-- EXERCISE REQUIREMENTS --
Among the lines below, count those with "Given". Give only the number.
═════ PROVIDED MATERIAL
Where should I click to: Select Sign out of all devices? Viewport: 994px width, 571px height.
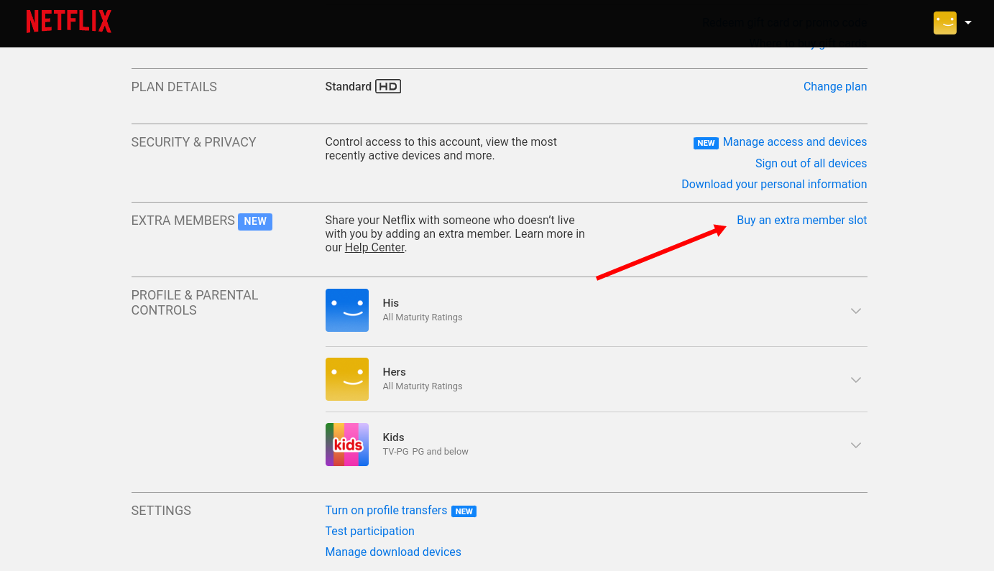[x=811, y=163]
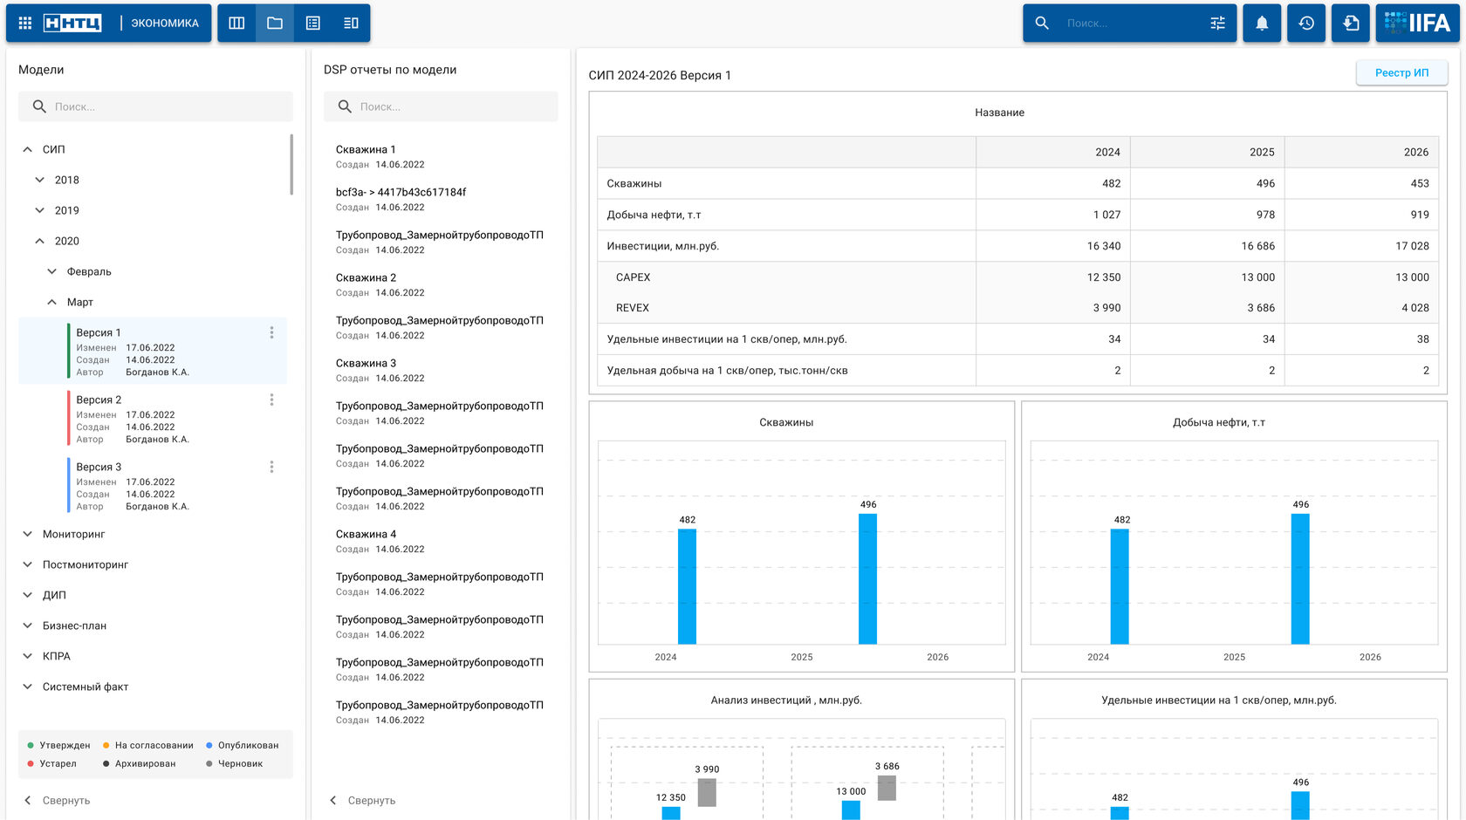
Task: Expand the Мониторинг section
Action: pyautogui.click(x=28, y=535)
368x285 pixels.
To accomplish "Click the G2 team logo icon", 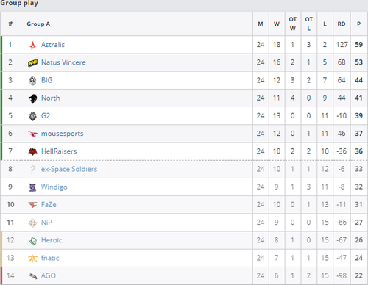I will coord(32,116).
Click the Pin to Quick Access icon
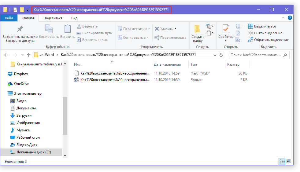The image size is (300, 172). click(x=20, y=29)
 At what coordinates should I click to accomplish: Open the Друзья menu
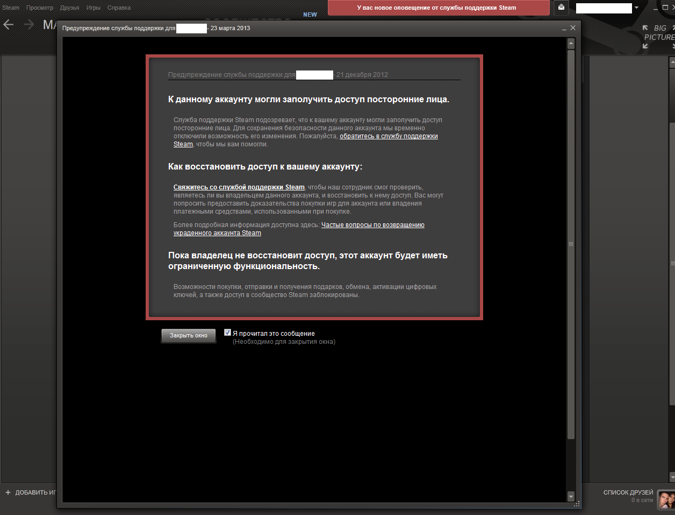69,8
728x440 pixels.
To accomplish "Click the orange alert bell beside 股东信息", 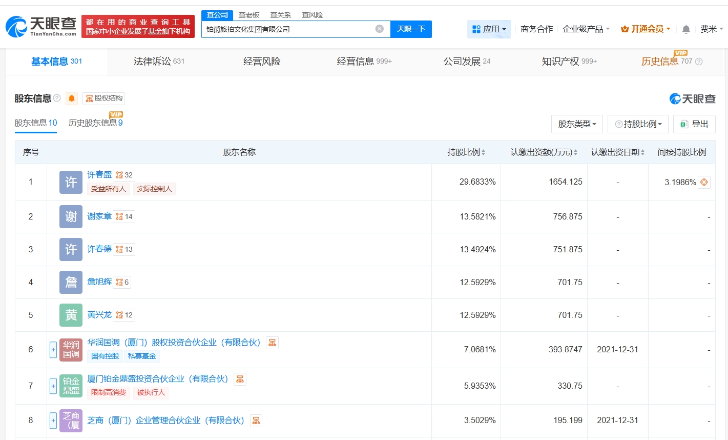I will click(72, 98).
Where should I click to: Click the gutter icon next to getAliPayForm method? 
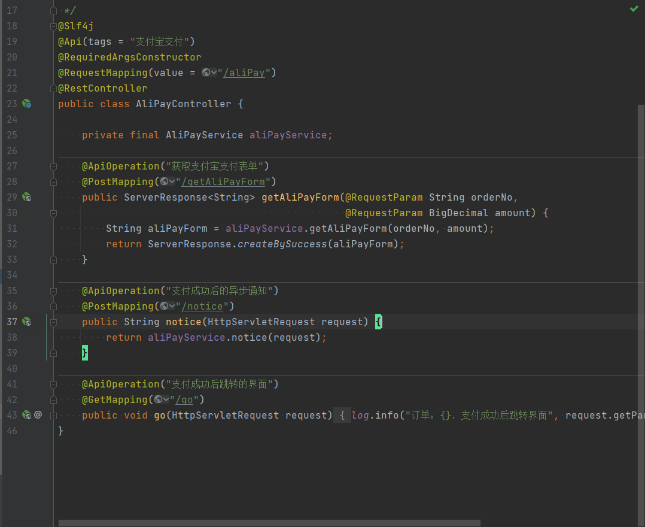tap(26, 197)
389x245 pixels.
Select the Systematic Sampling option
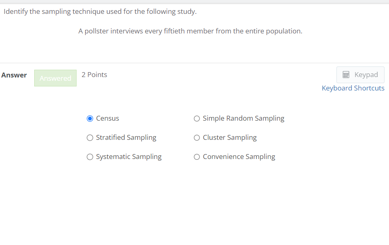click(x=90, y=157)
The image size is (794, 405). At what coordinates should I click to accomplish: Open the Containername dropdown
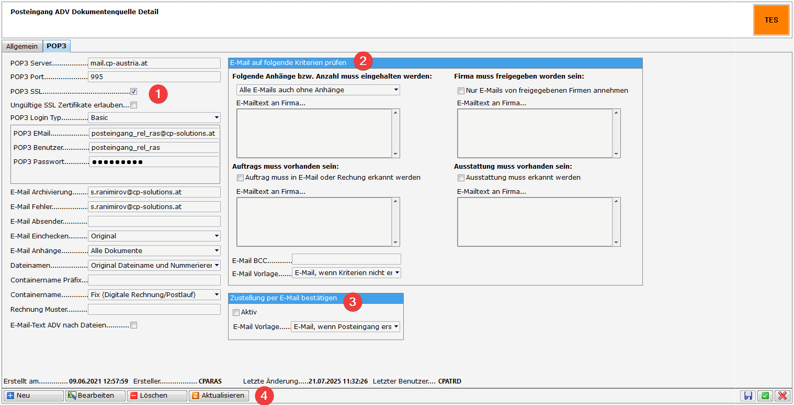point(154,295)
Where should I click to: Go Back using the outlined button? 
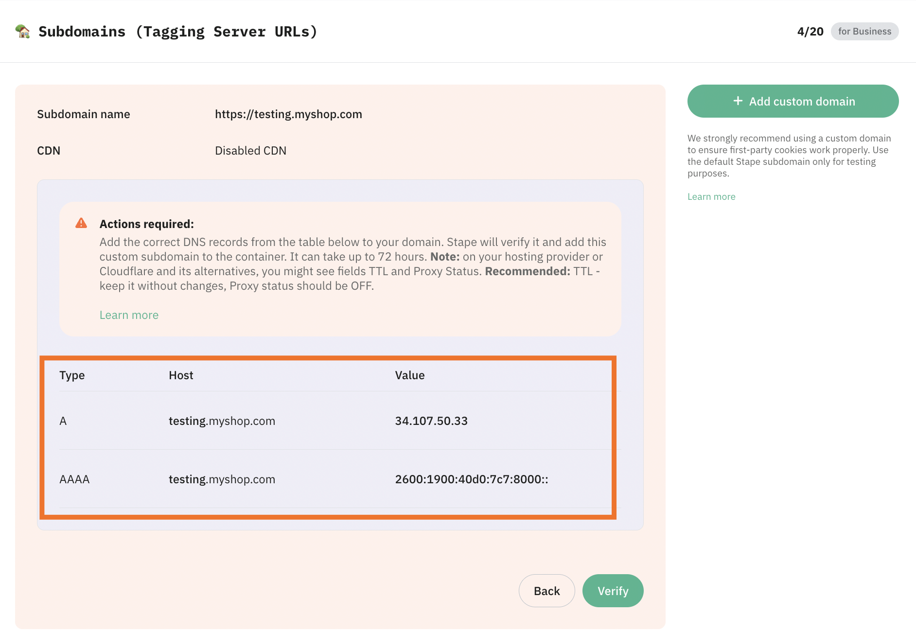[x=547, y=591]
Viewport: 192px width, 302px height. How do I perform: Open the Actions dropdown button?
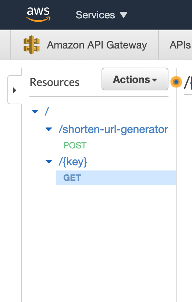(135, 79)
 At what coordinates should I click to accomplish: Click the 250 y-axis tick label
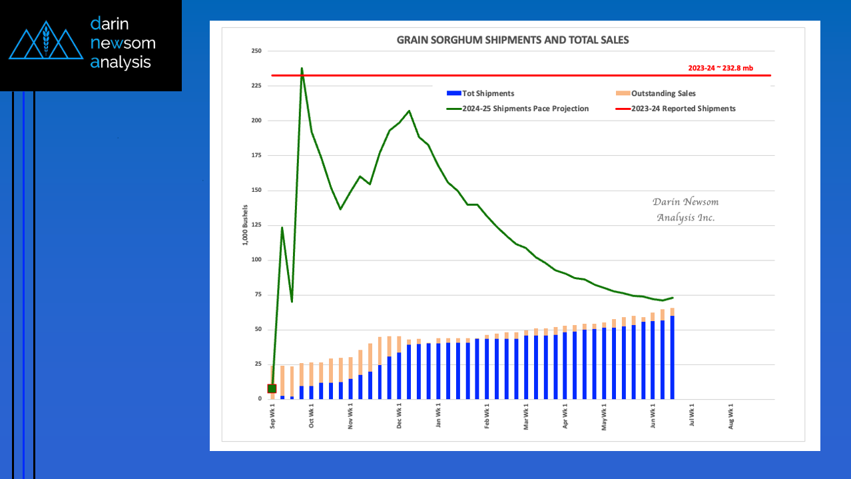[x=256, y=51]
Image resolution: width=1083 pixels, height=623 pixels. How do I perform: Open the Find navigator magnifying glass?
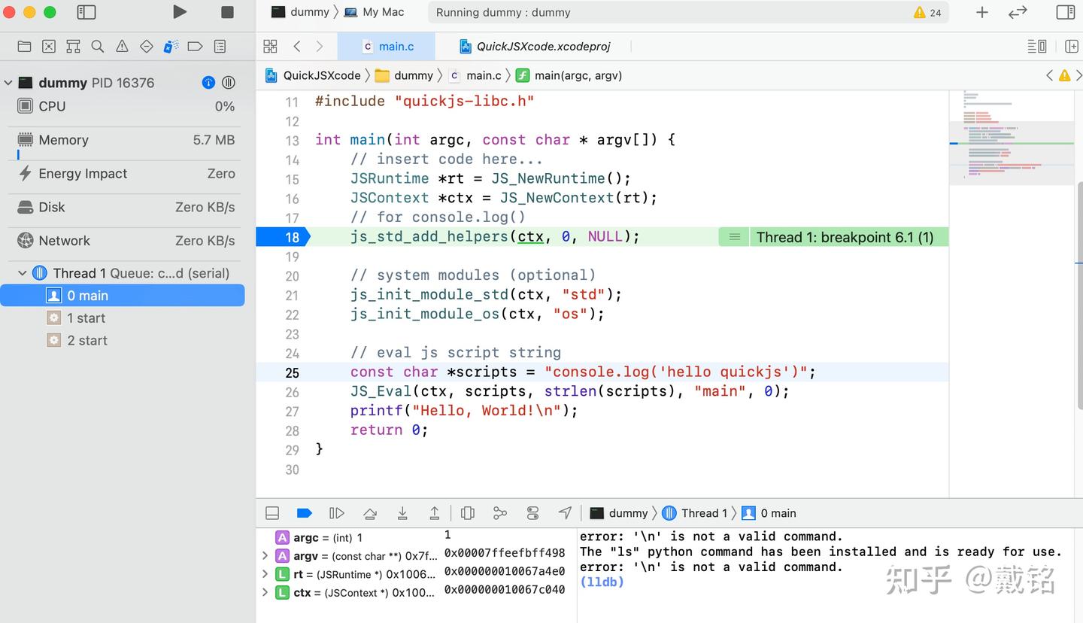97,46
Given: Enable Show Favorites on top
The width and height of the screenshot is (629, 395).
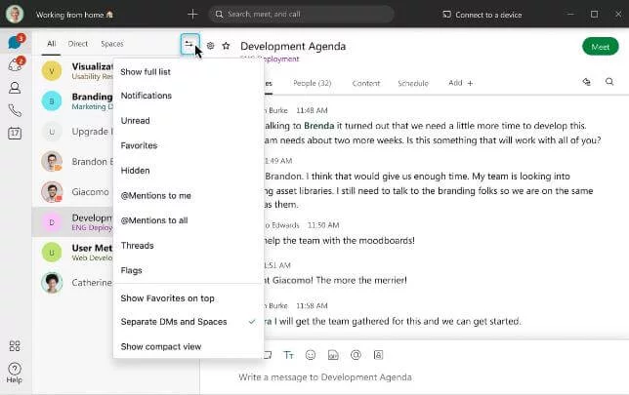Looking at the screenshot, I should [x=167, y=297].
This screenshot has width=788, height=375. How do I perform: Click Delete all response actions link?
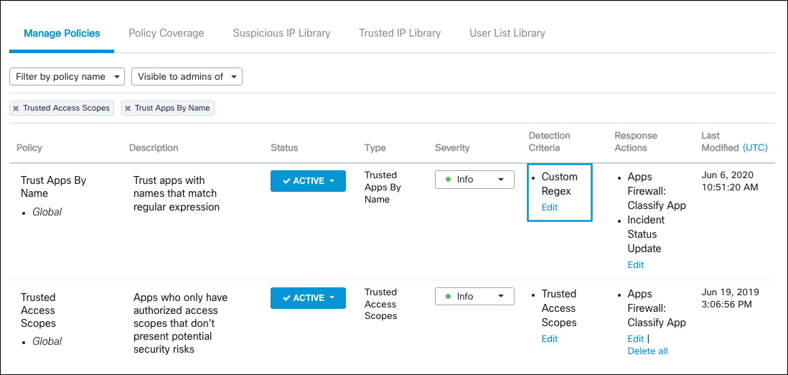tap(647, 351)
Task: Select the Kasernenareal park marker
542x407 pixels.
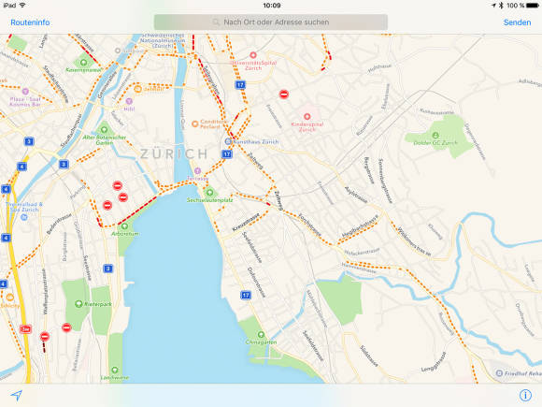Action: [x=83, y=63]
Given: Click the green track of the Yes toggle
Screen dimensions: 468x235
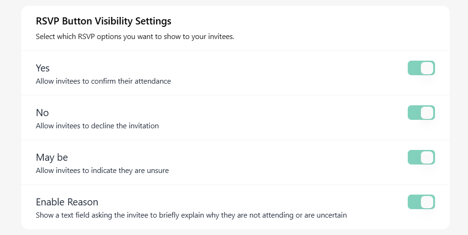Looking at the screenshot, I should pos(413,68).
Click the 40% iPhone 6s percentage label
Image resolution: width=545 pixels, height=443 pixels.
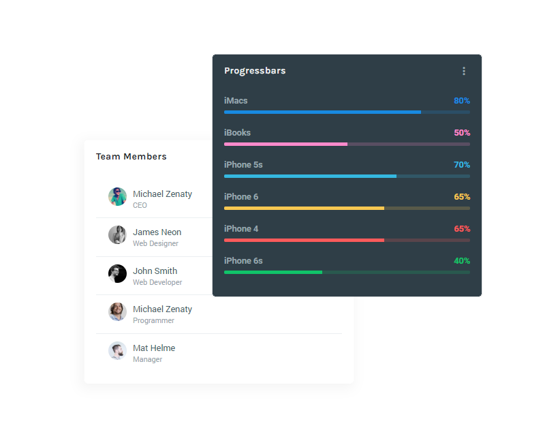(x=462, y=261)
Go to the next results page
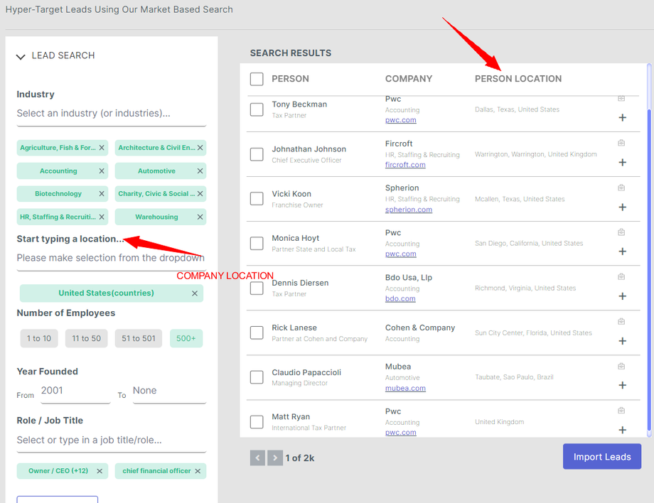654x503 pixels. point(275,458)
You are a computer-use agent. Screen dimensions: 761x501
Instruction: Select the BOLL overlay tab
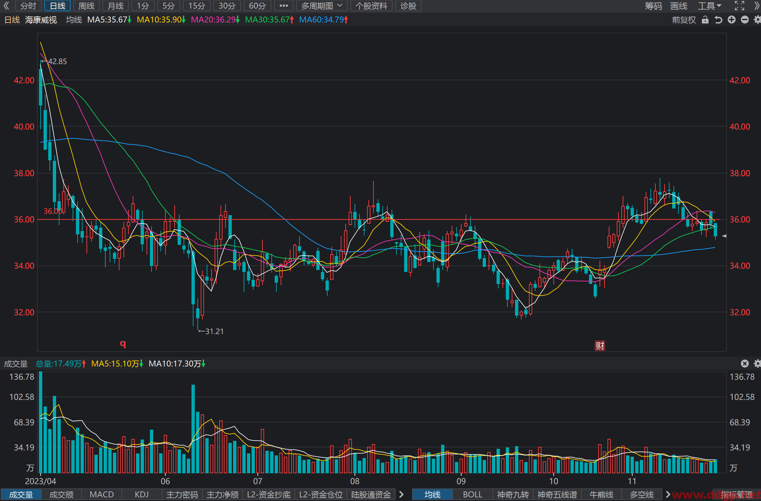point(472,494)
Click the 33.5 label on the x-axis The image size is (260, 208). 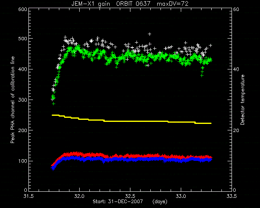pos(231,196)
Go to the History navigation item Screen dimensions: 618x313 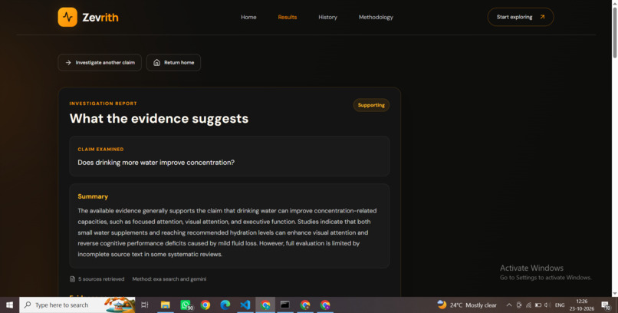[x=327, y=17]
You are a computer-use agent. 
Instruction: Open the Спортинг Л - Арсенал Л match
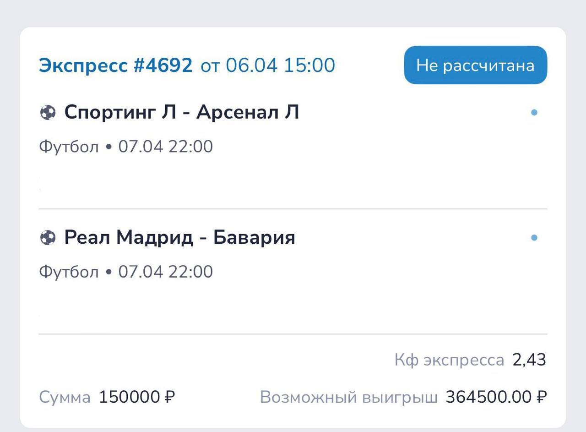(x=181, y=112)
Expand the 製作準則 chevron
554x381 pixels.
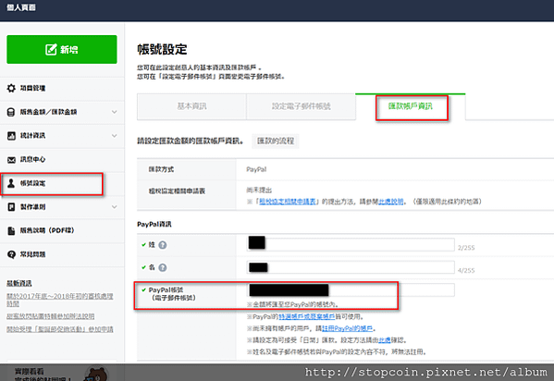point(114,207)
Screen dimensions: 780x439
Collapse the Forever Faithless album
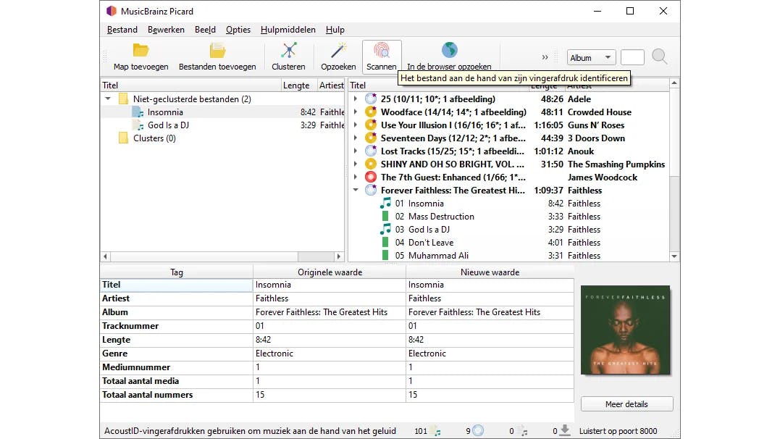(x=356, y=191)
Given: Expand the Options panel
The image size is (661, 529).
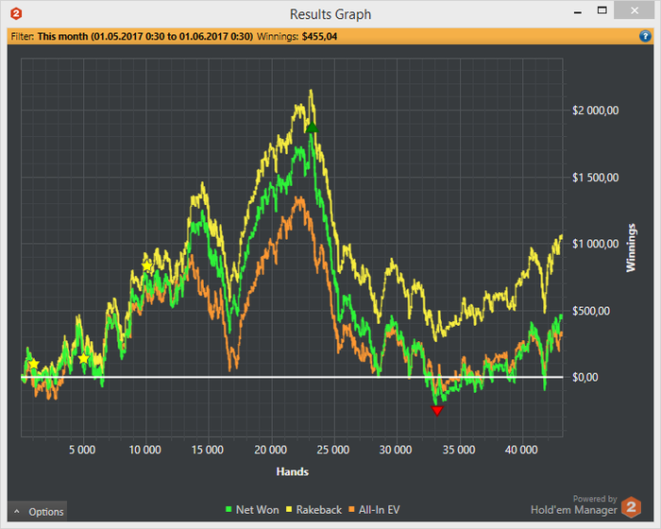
══════════
-- RESPONSE BOX --
3